He holds signing days – similar to the event where high school athletes commit to collegiate athletic teams – for high school students who have been accepted to Klipsch. Typically, the signings are conducted before a basketball game or other sporting event, and students are introduced during halftime.
Britt said the college has tapped into young people’s desires to change the world, and he talks to them about how teaching enables them to make a difference in people’s lives.
“I tell them that you don’t have to be famous to be remembered,” Britt says. “You never forget your favorite teacher. I talk about the influence you have on people, and how important it is to treat people with care and respect. These young people at the end of the day just want to make a difference. They’re very service-minded. This generation is encouraging.”
Britt also noted his efforts to recruit Black males into teaching.
Only 2% of teachers in the United States are Black men, but studies show students of color perform better when they have a teacher of color.
Britt, who attended Washington School District through fourth grade, said he only had one Black teacher while he was a student.
“We need to change that, so that talented students of color have more representation,” said Britt.
In the field of education, Britt is sort of a rock star.
In 2017, Britt received Indianapolis’s Best and Brightest Award in Education and Nonprofit, which honors central Indiana’s outstanding professionals 40 and under.
Britt was tapped to serve as principal of a Catholic high school in West Virginia when he was 24. At age 28, he became president of a Catholic school system in Wisconsin, equivalent to a public school superintendent.
He served in the same position at a Catholic school system in Ohio until he joined Marian University at the age of 32.

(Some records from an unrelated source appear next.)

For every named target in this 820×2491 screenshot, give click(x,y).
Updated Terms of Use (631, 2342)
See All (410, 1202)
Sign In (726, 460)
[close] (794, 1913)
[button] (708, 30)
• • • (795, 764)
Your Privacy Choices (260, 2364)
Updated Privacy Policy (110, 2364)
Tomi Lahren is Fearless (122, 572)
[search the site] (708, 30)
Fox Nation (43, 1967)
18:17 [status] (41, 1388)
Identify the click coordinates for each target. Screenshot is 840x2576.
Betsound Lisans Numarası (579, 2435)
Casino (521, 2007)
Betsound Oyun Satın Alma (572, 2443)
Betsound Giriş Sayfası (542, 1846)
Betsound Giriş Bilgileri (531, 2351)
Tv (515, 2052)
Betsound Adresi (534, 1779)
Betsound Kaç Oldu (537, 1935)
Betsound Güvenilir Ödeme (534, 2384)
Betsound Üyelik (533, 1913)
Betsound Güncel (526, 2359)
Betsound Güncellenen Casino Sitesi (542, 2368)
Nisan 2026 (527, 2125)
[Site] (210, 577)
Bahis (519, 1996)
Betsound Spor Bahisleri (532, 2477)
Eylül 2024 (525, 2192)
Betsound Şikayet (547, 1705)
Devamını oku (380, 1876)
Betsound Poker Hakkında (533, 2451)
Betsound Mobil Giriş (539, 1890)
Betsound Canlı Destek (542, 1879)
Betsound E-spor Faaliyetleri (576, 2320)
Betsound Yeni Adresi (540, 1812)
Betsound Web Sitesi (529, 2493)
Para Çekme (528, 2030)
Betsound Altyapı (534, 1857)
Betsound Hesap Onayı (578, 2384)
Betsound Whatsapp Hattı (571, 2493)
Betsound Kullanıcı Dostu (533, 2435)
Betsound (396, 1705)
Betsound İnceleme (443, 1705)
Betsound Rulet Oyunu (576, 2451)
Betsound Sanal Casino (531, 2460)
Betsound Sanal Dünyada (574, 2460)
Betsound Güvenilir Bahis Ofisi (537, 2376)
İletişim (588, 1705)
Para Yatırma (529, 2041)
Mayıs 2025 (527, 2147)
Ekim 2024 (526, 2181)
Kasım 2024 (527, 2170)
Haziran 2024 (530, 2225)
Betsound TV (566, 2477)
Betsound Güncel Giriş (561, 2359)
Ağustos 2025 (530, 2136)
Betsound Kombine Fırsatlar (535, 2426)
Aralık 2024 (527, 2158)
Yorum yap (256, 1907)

Britt converted to Catholicism about two years after he and his wife, Jessica ’03, whom he met at West Liberty, began dating. Jessica’s maiden name is Barr and she also earned a degree in education.
“I’m very driven by my vocational calling, which I believe is in Catholic educational leadership,” said Britt. “It’s been amazing. It’s presented me with many wonderful opportunities and placed me with some great people, and we’ve done some great things.”
He has been especially effective at rallying people around Marian University’s vision, raising nearly $100 million over the last seven years, including a $12 million gift from Fred and Judy Klipsch for the Educators College.
Britt and Jessica, who also is a teacher, have four daughters, Julianna, 14, Felicity, 12, Laura, 9, and Caroline, 6. All four, he noted, were born in different states.
The family recently moved to a 7-acre horse farm, where they board horses and raise sheep.
Britt’s passion, though, is fishing – a sport he’s loved since he was a boy.
He goes bass fishing in Indiana, trout fishing in Lake Michigan, walleye fishing in Wisconsin, and deep-sea fishing in Florida.
“I’m a competitive person, and the competitive aspect of catching the fish is the fun part to me. It’s just trying to figure out what it’s going to take for the fish to bite, it’s the different techniques, the lures that appeals to me,” said Britt.
It’s Britt’s competitive nature, coupled with his faith and his empathy for poor and disadvantaged students – he remembers what it’s like to grow up in public housing and the embarrassment of carrying a free lunch card – that drives him to develop better teachers.
“I’m proud of the work we’ve done here,” said Britt. “I still love learning every day. We need to make sure everyone in our society has a chance to succeed. I’m an anomaly, growing up in poverty and achieving success. It’s important to assure everyone has the best foundation educationally that gives them a platform to succeed.”